This is a long post but bare with me, this isn't just rambling...

When I was watching the main event last night, I was wondering why Blake kept going outside before the SX triple (the step on step off section) when it was clearly slower (by half a second or so). I understand the concept of not following the leader, but I have a theory as to why he did that. Baggett clearly knew he had the speed to pass Jason, and at this point in the race he was setting him up for a pass. When they came around that section with 1:40 left on the clock, he followed Anderson through the inside despite going outside the prior 3-4 laps (or more, he wasn't on screen during those laps).

Blake set up Anderson in the next corner and passed him. The pass itself is interesting because in most situations the rider in Blake's position will check up and square up the rider ahead of them into the next corner, controlling the corner. Blake knew that Anderson would expect this, and Anderson went into pure defensive mode entering the corner while Blake left the throttle late and took the position over him. It's a risky pass, but genius.

**TASK SET**
a. Reproduce word for word the part of the supercross post from "This is a long" to "during those laps).".
b. Does the supercross post agree with each statement? Answer yes or no, and quote the words that decide it. (i) Going outside before the SX triple was the quicker line. (ii) Anderson went into a defensive mode entering the corner. (iii) The writer calls the pass a safe one.

**ITEMS**

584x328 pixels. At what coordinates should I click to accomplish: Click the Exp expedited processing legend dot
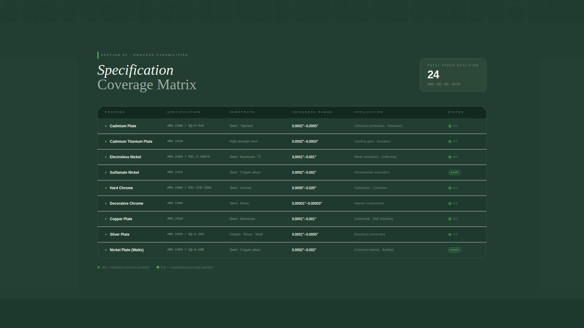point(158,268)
--
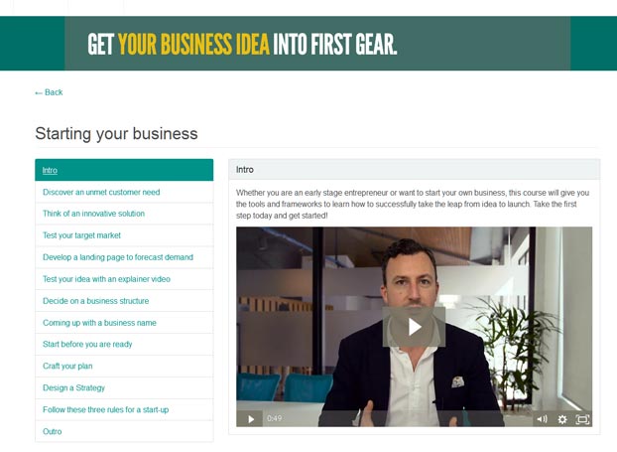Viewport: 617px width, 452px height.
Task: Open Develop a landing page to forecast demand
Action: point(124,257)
* * *
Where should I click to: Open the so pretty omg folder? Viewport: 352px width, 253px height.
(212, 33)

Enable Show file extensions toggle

**SOLVED PROBLEMS**
a.
This is a long post but bare with me, this isn't just rambling...

When I was watching the main event last night, I was wondering why Blake kept going outside before the SX triple (the step on step off section) when it was clearly slower (by half a second or so). I understand the concept of not following the leader, but I have a theory as to why he did that. Baggett clearly knew he had the speed to pass Jason, and at this point in the race he was setting him up for a pass. When they came around that section with 1:40 left on the clock, he followed Anderson through the inside despite going outside the prior 3-4 laps (or more, he wasn't on screen during those laps).

b.
(i) No: "when it was clearly slower (by half a second or so)"
(ii) Yes: "Anderson went into pure defensive mode entering the corner"
(iii) No: "It's a risky pass, but genius."